What you do is you go ahead and click and hold on the Gradient tool and select a Paint Bucket tool from the flyout menu. Then you press the X key to make the foreground color white. And then you go up to the Options Bar; you can just press the Enter key or the Return key on the Mac, then press Tab to advance to the Tolerance option, and change it to a 100, and then press the Enter key to accept that change. And then finally you want to turn on the All Layers check box, so all three of the check boxes should be on. Now click inside Jello, and that makes a big mess of everything. We've gone ahead and filled up the entire row with the exception of his teeth here.
That's now what I want. So what we've got is basically some breaks in the outline here, so we're going to have to paint those in, by pressing Ctrl+Z, Command+Z on the Mac. Then twirl-open enhanced scan once again. I'm going to click on redrawn details, which are those black lines, and now I'll press the B key to switch to my Brush tool. I'll press the X key to make the foreground color black. And now armed with my Wacom tablet I'll just go ahead and trace around some of the more fragile details here, including this region around the front of Jello's face there.
And I'll go ahead and give him kind of a brow as well as long as I'm here. That's not necessary for filling him of course, but gives him more of a grimace. I'll take a line off of his mouth as well, so that he is looking like he is really hurting here. I could add some more impact lines too if I wanted to. Then I need to fill him. I'll go ahead and switch back to that fills layer down near the bottom of the stack, and I'll switch back to the Paint Bucket tool as well, and then I'll press the X key to make my foreground color white and I'll click inside of Jello, and this should work out a lot better.

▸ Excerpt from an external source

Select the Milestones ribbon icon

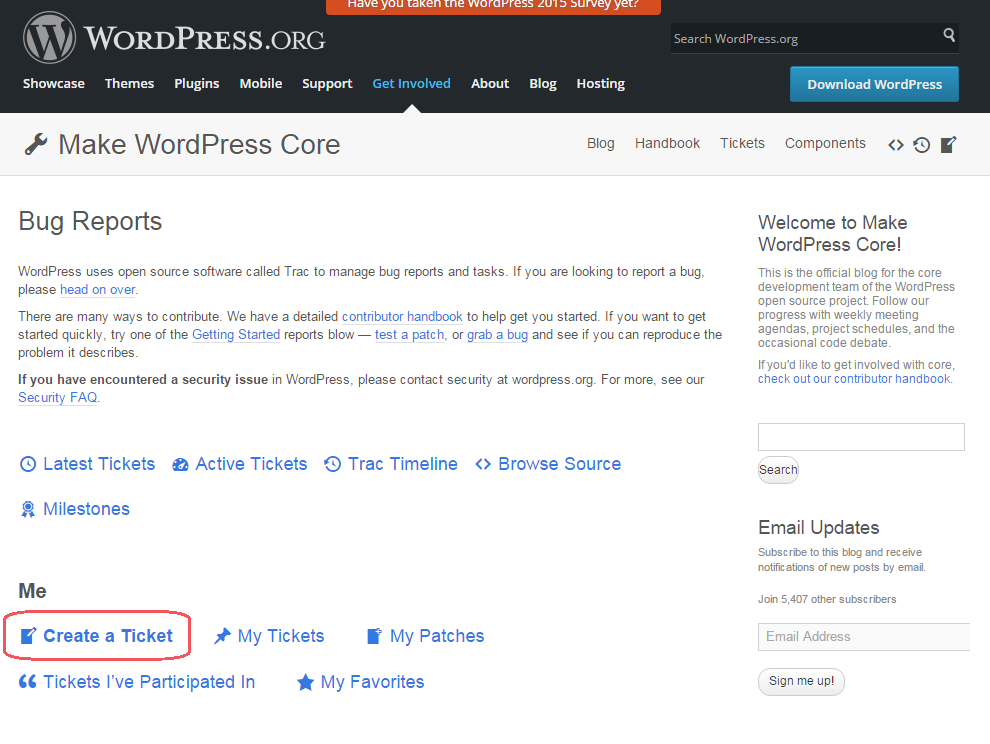[27, 508]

Now notice that I missed this area on the upper side of his eye. Easiest thing to do there is just to press the B key to switch back to the Brush tool and paint that region in. Now I'll press Ctrl+0 or Command+0 on the Mac. There's one more thing I want to do here. I'm actually going to zoom in on this version of Jello, the one that we painted in the previous movie, and what I want to do is drop out the whites on the graph lines. And so I'll double-click on an empty portion of the fills layer to bring up the Layer Style dialog box, and I'll go ahead and drag this black slider triangle that's associated with the underlying layer all the way until the graph lines appear.
And that happens somewhere around 210, and we end up getting this effect here. Click OK in order to accept that change. However, if I zoom out by pressing Ctrl+0 or Command+0 on the Mac once again, I lose those lines. What in the world is going on? Well, that's just a screen display issue. If you want to see what things really look like, obviously you can print your image, or click on that enhanced scan group in order to make it active, and then press Ctrl+Shift+Alt+E or Command+Shift+Option+E on the Mac in order to create a merged version of all the visible layers, and you can see that goes ahead and brings back those graph lines inside of the white fills, inside of the various Jellos.
And I'll go ahead and rename that layer merged, and then I'll press Shift+F in order to switch to the Full Screen mode, and I might as well zoom in a little bit too. You won't be able to see the entire narrative associated with the cartoon, but you can see how great even a fairly rough pencil sketch looks when enhanced like a pro, here inside Photoshop.